A more recent study proposed that acidic repeat-containing (ACRC) protein is an SPRTN-related protease [41]. It contains a conserved catalytic domain just as those in Wss1 and SPRTN and is in proximity to SPRTN based on phylogenetic analysis results [41]. In a comprehensive proteomic profiling study aimed at characterizing SUMOylation response to DPC induction in human cells, researchers showed that ACRC protein interacted with a polySUMO chain and could be recruited to FA-induced foci, which was dependent on SUMOylation [109]. In addition, in Caenorhabditis elegans, the ACRC protein ortholog germ cell nuclear antigen (GCNA)-1 promoted survival after DPC induction [109]. Determining whether ACRC protein and GCNA-1 function as proteases in proteolysis of DPCs in vivo and how they may interplay with Wss1 and SPRTN requires further experimentation.

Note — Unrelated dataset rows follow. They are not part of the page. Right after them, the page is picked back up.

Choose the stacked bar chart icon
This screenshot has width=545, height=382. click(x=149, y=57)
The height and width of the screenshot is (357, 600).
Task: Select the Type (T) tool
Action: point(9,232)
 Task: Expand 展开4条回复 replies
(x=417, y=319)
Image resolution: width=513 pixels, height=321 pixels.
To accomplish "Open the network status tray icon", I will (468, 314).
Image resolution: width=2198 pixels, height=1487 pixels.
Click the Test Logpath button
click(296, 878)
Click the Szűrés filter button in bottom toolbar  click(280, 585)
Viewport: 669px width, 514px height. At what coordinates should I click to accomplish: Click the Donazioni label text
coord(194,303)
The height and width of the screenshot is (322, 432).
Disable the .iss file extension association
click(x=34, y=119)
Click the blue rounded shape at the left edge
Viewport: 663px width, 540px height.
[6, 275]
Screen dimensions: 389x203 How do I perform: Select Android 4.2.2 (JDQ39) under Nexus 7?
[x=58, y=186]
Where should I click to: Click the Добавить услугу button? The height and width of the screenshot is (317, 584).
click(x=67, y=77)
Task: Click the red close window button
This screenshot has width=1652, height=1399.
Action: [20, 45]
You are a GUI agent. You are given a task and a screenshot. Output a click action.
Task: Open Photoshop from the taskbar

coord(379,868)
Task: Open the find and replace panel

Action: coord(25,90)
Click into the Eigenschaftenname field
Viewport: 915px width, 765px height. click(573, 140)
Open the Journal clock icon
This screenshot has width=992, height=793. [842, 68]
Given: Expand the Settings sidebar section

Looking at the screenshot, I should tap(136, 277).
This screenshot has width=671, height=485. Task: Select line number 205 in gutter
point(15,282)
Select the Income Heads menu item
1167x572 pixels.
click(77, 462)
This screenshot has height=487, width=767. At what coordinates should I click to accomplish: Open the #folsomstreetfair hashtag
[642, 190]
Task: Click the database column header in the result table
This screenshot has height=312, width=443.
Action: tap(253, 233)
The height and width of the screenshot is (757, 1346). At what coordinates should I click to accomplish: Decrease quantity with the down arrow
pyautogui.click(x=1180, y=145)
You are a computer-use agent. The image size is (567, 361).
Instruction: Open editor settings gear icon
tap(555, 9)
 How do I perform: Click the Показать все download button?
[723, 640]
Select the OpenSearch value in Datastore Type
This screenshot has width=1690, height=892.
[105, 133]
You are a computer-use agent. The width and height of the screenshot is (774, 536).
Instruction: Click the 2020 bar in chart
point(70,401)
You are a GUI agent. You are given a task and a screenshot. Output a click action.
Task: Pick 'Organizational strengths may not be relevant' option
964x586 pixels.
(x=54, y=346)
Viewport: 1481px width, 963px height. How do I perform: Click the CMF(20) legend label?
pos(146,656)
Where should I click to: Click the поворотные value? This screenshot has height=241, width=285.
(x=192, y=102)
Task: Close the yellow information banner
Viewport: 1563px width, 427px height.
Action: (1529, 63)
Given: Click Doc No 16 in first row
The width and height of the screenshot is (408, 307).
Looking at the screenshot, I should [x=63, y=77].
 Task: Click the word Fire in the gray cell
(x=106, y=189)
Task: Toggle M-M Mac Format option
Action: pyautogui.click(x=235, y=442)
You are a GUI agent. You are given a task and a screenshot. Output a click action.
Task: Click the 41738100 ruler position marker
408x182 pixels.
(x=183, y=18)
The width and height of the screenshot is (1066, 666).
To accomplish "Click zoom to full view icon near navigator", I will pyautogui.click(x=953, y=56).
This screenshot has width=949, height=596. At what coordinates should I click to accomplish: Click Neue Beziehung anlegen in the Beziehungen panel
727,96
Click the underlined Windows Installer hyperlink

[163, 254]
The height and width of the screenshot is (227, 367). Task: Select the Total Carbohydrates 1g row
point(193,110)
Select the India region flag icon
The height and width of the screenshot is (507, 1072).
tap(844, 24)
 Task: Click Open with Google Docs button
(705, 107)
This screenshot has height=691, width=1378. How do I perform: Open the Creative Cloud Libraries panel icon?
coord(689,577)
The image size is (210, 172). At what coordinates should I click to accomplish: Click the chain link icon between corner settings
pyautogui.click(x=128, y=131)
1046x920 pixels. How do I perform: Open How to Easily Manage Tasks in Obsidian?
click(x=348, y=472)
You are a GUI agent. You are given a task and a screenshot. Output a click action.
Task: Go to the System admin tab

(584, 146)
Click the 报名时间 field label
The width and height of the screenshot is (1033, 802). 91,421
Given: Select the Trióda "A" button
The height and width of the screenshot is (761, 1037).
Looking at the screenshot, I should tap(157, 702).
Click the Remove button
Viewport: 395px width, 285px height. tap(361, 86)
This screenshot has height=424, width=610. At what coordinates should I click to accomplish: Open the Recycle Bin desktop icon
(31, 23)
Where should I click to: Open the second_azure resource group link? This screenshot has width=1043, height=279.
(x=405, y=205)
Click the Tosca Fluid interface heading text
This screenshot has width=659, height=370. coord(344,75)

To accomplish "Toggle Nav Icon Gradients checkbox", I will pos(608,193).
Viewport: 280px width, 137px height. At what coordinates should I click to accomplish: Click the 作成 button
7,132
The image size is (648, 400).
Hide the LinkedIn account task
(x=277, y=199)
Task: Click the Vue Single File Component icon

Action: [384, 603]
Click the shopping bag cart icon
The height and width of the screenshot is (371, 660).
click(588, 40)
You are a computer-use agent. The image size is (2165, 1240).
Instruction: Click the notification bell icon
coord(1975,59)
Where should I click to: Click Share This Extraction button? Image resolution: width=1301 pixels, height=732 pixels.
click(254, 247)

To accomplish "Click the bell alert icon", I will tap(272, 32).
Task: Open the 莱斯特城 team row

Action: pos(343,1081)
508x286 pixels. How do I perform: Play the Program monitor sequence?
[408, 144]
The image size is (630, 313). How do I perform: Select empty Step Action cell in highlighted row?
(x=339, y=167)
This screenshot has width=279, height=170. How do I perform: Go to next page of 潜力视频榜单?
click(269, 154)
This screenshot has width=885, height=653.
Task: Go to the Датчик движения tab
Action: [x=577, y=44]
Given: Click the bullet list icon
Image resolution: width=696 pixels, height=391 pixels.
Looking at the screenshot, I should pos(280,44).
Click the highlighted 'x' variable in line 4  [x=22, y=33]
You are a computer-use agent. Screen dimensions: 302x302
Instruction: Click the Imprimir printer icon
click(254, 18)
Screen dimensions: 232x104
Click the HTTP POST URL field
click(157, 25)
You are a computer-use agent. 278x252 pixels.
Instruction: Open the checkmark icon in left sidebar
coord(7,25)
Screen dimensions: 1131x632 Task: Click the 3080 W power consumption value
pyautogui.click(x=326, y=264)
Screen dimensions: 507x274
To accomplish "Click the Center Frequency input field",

Even after proteolysis by a proteasome or Wss1/SPRTN, DPCs are not fully removed from DNA strands [91]. Small peptides are left covalently bound to the DNA, which can be further processed by NER, HR, or TDP1/TDP2. In addition, bypass of peptide-DNA conjugates may rely on the translesion synthesis pathway [91].

Conclusions

The finding of specific proteases such as Wss1 and SPRTN in direct proteolysis covalently bound proteins inspires the current working hypothesis that a specific DPC repair pathway exists in vivo. Insightful mechanistic studies of Wss1 and SPRTN may help uncover their “co-workers” in DPC repair and provide a comprehensive understanding of this specific DNA repair pathway. Questions remain about how cells choose different repair pathways, including NER, HR, TDP1/TDP2, proteasomes, and Wss1/SPRTN, for DPC repair and how these pathways may interplay with each other. Given the critical roles of DPC repair in the physiological setting as well as following treatment with many antitumor modalities, DPC repair is likely a meaningful target for cancer treatment, especially in combination with inhibition of other repair and/or checkpoint pathways.